A La Vergne woman who has lived in the United States for most of her life now has the ability to legally work, drive a car and attend college.
Angelica Gonzalez, 20, was approved for deferred action through the Department of Homeland Security in November.
"I got really shaky," she said. "I guess that is what it feels like when you get your license for the first time. It was a relief."
The Deferred Action Program allows children who were brought into the United States illegally to avoid deportation by immigration officials.
"This process will help DHS continue to focus immigration enforcement and ensure that resources are not spent pursuing the removal of low priority case involving productive young people," DHS Spokesman Peter Boogaard said.
Applicants have to meet a number of guidelines to qualify, including not being convicted of any felonies or serious misdemeanors. They must also renew their registration every two years.
The program does not confer citizenship to those who are approved, but they can get a work permit and social security number.
For Gonzalez, that means the ability to go to college.
"It is finally hitting me now that I have been looking into apartments and everything," she said. "It is hitting me that I can actually do this."
Gonzalez has two younger siblings who were born in the United States. Her parents brought her to the U.S. on a travel visa and decided to stay.
She did not know what her illegal status meant until she was nearing the end of high school and ready to apply for college.
That is when she realized that without a social security number a lot of doors would be closed to her.
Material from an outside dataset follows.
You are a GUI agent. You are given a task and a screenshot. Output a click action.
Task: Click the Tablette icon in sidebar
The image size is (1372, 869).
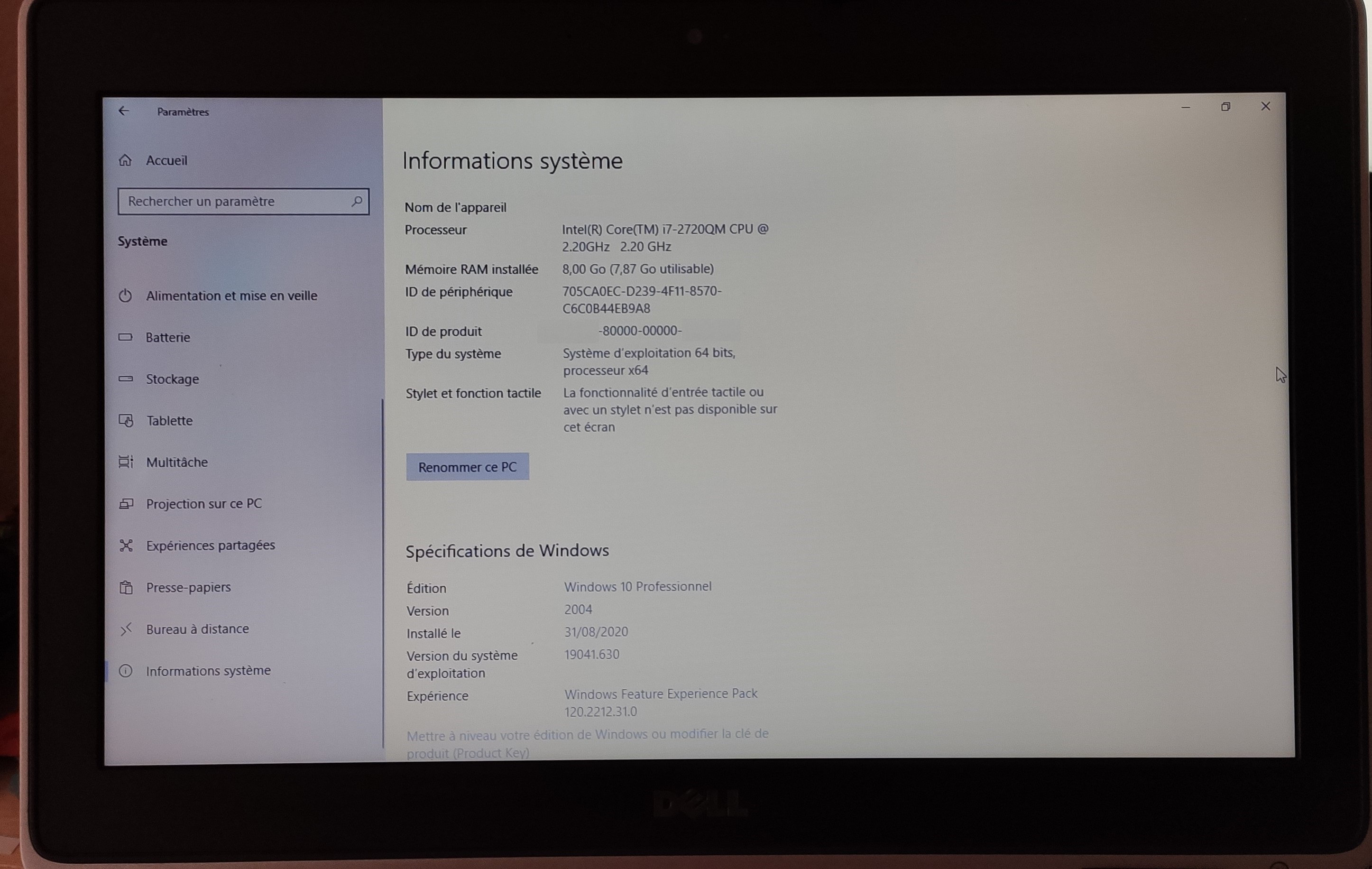click(x=126, y=421)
In one instance she applied to a university and left the social security number section blank. She was accepted and even won some scholarships.
A week before she was set to move in the university rescinded the acceptance because she did not have a social security number.
"It's not an ‘'I wish I could' [anymore]," she said. "It is I can and I am going to."
The program has lead to legal action in Arizona. Thursday, the ACLU and other civil rights groups filed lawsuits against the state because on an executive order from Governor Jan Brewer.
Brewer's order prohibits people who received work permits through the deferred action plan from getting valid Arizona driver licenses.
Opponents said she can not single out one group when others are able to obtain driver licenses in the state with similar work permits.
Brewer argues the deferred action program does not give citizenship nor make the recipient a legal resident and therefore is not eligible for a driver license.
Since the program started accepting application in August, 308,935 people had applied by mid-November.
Of those 53,273 cases made it through biometrics and the case review to be approved.